The database server thereafter invokes the "fetch" routine for the object type to retrieve 
data produced by the table function (304). The fetch routine for an object type defines the 
parameters relating to the retrieval and output of data from a pipelined table function that 
operates upon that object type. For example, the fetch routine defines the quantity of data to 
retrieve for each fetch invocation. In effect, the fetch routine defines the "degree" of streaming 
that is performed by a pipelined table function. 

The fetch routine returns specified subsets of data consisting of one or more data objects 
or rows of data. The following is an example of a fetch declaration according to an embodiment 
of the invention: 

MEMBER FUNCTION TABLEFETCH (context_object OUT <scan_context_type>, 
rows_out OUT <coll-type> ) RETURN NUMBER; 
In this example declaration, "rows^out" refers to the data fetched by each invocation of the fetch 

routine and "context_object" refers to the scan context. 

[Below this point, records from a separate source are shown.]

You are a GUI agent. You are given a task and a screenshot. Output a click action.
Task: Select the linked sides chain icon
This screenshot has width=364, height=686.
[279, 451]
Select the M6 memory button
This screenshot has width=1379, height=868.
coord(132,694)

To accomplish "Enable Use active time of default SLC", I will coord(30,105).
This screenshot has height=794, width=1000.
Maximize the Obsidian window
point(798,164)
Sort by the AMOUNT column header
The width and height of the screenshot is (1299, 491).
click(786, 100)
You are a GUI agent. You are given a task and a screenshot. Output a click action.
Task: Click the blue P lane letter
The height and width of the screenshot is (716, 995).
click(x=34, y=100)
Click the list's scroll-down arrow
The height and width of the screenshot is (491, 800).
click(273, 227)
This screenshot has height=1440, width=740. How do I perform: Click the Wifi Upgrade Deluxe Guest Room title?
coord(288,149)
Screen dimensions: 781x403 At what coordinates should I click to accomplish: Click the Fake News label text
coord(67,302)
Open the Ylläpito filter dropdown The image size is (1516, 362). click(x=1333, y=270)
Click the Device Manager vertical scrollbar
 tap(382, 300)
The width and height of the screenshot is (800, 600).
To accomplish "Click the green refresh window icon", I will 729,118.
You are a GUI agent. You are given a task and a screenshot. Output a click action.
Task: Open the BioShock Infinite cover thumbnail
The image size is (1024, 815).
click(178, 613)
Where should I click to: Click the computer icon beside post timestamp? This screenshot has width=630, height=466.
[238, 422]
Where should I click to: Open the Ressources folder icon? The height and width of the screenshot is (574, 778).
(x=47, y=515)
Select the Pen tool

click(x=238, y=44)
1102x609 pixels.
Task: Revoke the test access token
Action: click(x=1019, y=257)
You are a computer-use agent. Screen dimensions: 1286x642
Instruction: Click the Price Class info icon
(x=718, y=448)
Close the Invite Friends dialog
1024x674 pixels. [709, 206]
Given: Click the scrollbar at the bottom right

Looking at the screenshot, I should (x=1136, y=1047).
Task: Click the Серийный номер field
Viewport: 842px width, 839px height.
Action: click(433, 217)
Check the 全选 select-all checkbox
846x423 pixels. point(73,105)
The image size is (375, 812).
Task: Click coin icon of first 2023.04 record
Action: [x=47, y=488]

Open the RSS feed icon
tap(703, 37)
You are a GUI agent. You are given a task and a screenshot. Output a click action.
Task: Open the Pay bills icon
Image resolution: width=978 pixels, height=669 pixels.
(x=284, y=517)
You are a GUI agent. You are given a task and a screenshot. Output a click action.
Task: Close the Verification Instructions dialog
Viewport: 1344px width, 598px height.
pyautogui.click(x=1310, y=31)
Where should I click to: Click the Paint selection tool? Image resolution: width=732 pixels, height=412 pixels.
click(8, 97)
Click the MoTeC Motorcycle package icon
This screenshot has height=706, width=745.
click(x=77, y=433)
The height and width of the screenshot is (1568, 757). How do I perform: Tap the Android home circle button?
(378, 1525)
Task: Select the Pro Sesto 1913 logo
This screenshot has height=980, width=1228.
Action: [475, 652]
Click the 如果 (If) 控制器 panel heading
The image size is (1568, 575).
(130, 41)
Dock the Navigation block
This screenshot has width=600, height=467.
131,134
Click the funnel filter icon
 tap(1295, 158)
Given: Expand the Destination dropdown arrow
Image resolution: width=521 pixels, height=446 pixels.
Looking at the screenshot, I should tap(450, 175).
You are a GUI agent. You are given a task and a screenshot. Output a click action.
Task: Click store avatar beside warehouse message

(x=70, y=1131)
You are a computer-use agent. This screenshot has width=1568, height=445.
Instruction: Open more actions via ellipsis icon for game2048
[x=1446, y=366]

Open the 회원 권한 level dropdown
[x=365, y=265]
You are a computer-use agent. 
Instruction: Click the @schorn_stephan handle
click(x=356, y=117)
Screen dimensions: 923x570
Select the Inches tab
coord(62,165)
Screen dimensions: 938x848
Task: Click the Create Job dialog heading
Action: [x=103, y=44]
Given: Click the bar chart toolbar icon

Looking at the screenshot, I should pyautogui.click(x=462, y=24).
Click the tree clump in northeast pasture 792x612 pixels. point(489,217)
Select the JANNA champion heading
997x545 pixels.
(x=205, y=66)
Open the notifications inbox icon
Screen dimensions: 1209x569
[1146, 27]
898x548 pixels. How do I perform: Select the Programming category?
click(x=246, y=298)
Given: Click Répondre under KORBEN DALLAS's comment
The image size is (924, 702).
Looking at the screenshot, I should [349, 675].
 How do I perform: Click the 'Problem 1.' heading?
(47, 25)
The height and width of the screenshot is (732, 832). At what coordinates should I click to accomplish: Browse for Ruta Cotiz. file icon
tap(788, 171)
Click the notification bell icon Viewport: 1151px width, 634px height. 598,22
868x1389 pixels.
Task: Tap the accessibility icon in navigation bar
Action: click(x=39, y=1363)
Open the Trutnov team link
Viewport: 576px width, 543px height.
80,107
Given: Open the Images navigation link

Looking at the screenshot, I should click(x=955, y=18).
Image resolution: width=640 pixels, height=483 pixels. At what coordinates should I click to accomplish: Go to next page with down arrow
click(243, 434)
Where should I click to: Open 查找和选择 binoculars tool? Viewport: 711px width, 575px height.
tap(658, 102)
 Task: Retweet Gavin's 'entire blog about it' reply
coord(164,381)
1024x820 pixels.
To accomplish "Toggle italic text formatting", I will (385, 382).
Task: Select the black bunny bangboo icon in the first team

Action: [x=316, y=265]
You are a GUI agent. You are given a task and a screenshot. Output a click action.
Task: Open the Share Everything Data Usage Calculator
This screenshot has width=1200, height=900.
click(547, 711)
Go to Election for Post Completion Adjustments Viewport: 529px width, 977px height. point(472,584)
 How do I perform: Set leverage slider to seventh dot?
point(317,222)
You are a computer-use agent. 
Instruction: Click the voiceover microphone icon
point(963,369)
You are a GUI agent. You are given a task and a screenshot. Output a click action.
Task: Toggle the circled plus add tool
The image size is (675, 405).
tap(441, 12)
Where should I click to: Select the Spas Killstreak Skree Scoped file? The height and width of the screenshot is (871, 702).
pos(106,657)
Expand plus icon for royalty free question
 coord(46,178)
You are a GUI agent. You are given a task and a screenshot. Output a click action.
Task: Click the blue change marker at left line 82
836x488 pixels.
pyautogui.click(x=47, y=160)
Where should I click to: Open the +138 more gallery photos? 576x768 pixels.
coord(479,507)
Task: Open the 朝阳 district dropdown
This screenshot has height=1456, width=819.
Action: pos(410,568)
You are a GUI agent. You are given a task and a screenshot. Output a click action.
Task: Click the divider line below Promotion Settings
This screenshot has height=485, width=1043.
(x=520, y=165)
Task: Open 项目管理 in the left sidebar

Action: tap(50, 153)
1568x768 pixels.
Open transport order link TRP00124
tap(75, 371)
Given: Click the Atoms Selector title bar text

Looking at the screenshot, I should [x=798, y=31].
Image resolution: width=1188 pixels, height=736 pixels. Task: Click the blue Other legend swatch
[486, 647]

The context object created by the start routine is passed as a parameter to the fetch 
routine. The context object is updated after each fetch invocation to indicate the state of the 
pipelined table function. If the size of the scan context is large, it may degrade performance due 
to parameter passing overheads. In such scenarios, it is useful to store the scan context out-of- 
line, in which the actual scan context resides in the execution environment of the table function 
and only a handle to the context (e.g., a logical pointer) is passed back and forth. 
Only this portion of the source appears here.